I have a project design on ZYNQ platform that uses the axi-pcie ip and connects to the DDR in the Processing System. I have a BAR enabled in the PCIe to be of 512MB to be able to write/read into the DDR memory space. We have a Linux kernel based driver that does “write” of a constant 8-byte data in a for loop (upto 256MB). I tested the boot image file for different PCIe configurations and it seems like the speed seems to be always around 55-66MBps irrespective of the lanes/speed. For lanes greater than 1 and speed greater than 2.5Gt/s, we witness spikes upto 120MBps but they are not stable.

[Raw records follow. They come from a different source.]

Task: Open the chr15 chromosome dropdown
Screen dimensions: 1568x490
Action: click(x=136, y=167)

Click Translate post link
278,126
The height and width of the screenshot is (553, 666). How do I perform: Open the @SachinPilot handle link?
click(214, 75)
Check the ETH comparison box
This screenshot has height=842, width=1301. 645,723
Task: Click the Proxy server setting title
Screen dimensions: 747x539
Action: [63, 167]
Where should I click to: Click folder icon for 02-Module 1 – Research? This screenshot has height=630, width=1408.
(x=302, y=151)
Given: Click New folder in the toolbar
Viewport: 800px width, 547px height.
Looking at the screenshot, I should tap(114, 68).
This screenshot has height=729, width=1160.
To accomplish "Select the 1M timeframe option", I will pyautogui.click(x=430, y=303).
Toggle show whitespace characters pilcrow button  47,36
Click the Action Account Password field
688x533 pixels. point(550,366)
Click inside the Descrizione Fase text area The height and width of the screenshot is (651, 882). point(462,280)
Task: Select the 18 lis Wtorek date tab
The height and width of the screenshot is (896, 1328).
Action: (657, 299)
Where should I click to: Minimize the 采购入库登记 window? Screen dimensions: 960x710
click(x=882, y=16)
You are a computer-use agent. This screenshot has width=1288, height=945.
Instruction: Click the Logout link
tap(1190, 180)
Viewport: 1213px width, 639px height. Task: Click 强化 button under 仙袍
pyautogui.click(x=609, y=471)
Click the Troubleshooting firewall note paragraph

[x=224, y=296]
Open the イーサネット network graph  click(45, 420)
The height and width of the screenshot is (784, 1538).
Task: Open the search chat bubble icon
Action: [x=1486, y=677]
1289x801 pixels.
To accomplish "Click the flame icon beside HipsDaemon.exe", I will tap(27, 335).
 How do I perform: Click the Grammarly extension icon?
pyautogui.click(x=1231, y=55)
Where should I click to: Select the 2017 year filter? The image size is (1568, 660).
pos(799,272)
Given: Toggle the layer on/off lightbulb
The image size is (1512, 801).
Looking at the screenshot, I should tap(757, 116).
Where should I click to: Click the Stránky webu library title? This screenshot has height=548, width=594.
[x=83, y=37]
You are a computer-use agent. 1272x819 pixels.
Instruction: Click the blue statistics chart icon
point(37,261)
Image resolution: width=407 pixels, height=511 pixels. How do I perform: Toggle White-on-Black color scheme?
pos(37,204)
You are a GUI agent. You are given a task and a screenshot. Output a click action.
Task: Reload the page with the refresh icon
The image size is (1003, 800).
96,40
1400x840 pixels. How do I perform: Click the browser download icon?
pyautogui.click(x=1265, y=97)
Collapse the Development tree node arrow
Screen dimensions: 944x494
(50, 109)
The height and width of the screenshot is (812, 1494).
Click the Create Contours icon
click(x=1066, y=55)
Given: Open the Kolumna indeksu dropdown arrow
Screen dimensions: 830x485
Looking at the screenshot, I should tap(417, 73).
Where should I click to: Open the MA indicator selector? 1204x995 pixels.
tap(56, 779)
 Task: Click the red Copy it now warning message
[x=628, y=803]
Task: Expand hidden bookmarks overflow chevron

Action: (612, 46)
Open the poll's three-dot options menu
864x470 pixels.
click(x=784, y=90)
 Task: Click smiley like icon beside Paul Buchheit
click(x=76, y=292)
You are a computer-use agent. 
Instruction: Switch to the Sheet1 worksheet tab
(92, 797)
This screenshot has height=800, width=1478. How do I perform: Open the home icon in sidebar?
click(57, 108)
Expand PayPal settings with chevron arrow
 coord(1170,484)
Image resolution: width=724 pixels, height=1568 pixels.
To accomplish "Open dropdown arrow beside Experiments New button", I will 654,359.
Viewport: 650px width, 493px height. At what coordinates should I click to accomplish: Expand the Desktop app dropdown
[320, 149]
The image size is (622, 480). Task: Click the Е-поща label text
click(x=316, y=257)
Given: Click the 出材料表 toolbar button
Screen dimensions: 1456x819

I used your concept to calculate the bandwidth for lane 1 at 2.5Gtps (Bandwidth * 8/30) and it comes out to be 66MBps (so that’s ideal for lane 1 at 2.5Gt/s). However, the bandwidth doesn’t scale up base on the lane/speed. I have read all your blogs/forums but wasn’t able to understand this behavior. I see that suggestion to use the DMA will improve the bandwidth, however, shouldn’t the write performance scale based on configuration?
Other questions –
1) Does a single TLP use a single lane or multiple lanes if the PCIe is configured for multiple lanes?
2) How did you create the fpga sniffer and what data are you exactly putting in it?
Please suggest what might be going on. I would really appreciate your help.